*Exercise requirements*.
1. Rewrite the profile of Jean Watson starting with "Watson began teaching" and going on through "today’s DNP program.", putting "forerunner" in place of "predecessor".
2. According to the profile of Jean Watson, in what year did she earn her PhD in educational psychology and counseling?

*Exercise passage*.
===============

Jean Watson, BS ’64, MS ’66, PhD ’73, AHN-C, FAAN
Pathfinder Award Recipient
College of Nursing Marketing | College of Nursing Oct 31, 2014Jean Watson, BS ’64, MS ’66, PhD ’73, AHN-C, FAAN, came to the University of Colorado in the early 1960s as a nurse pursuing her bachelor’s degree. She graduated 50 years ago in August. Watson moved quickly into a master’s program in psychiatric mental health nursing, graduating in 1966. She earned a graduate school certificate in social and clinical psychology, and a PhD in educational psychology and counseling in 1973.
Watson began teaching in the college in the early 1970s, progressing from faculty roles to undergraduate assistant dean, associate dean for graduate programs and finally dean. During her career she helped establish the school’s first doctoral program, a PhD in nursing, and in the late 1980s, the first clinical doctorate, the ND, which was the predecessor to today’s DNP program.

===============

*Recorded information*.
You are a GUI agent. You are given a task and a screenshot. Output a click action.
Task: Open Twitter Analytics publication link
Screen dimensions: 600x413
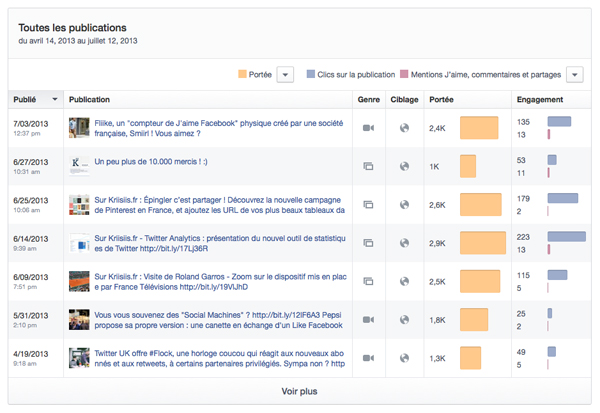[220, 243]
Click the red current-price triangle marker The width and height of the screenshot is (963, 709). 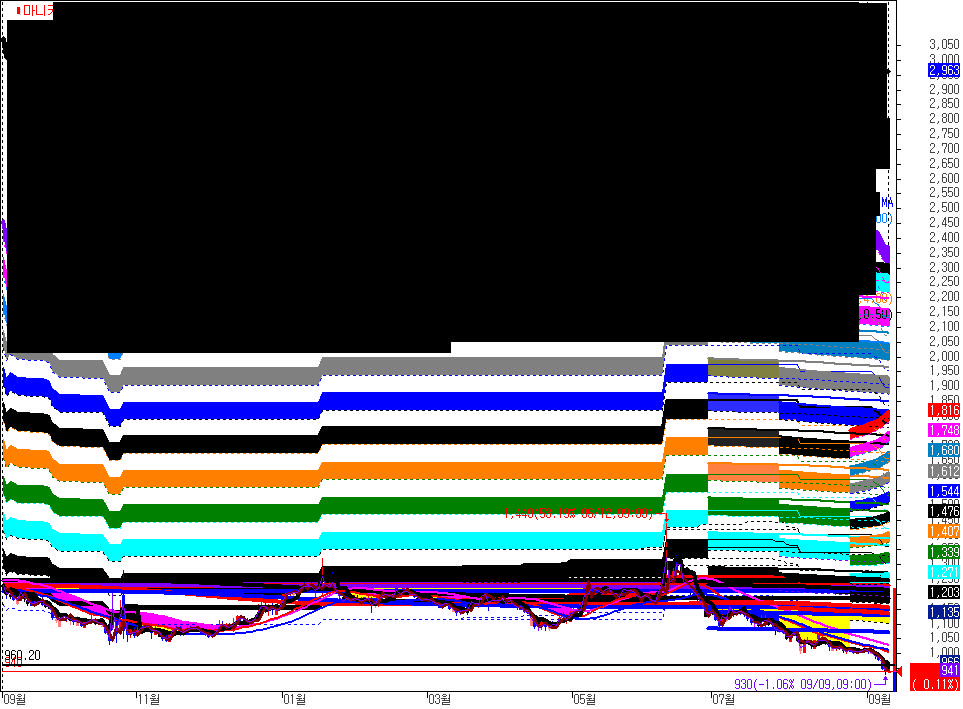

===============

*Solutions in order*.
1.
Watson began teaching in the college in the early 1970s, progressing from faculty roles to undergraduate assistant dean, associate dean for graduate programs and finally dean. During her career she helped establish the school’s first doctoral program, a PhD in nursing, and in the late 1980s, the first clinical doctorate, the ND, which was the forerunner to today’s DNP program.

2. 1973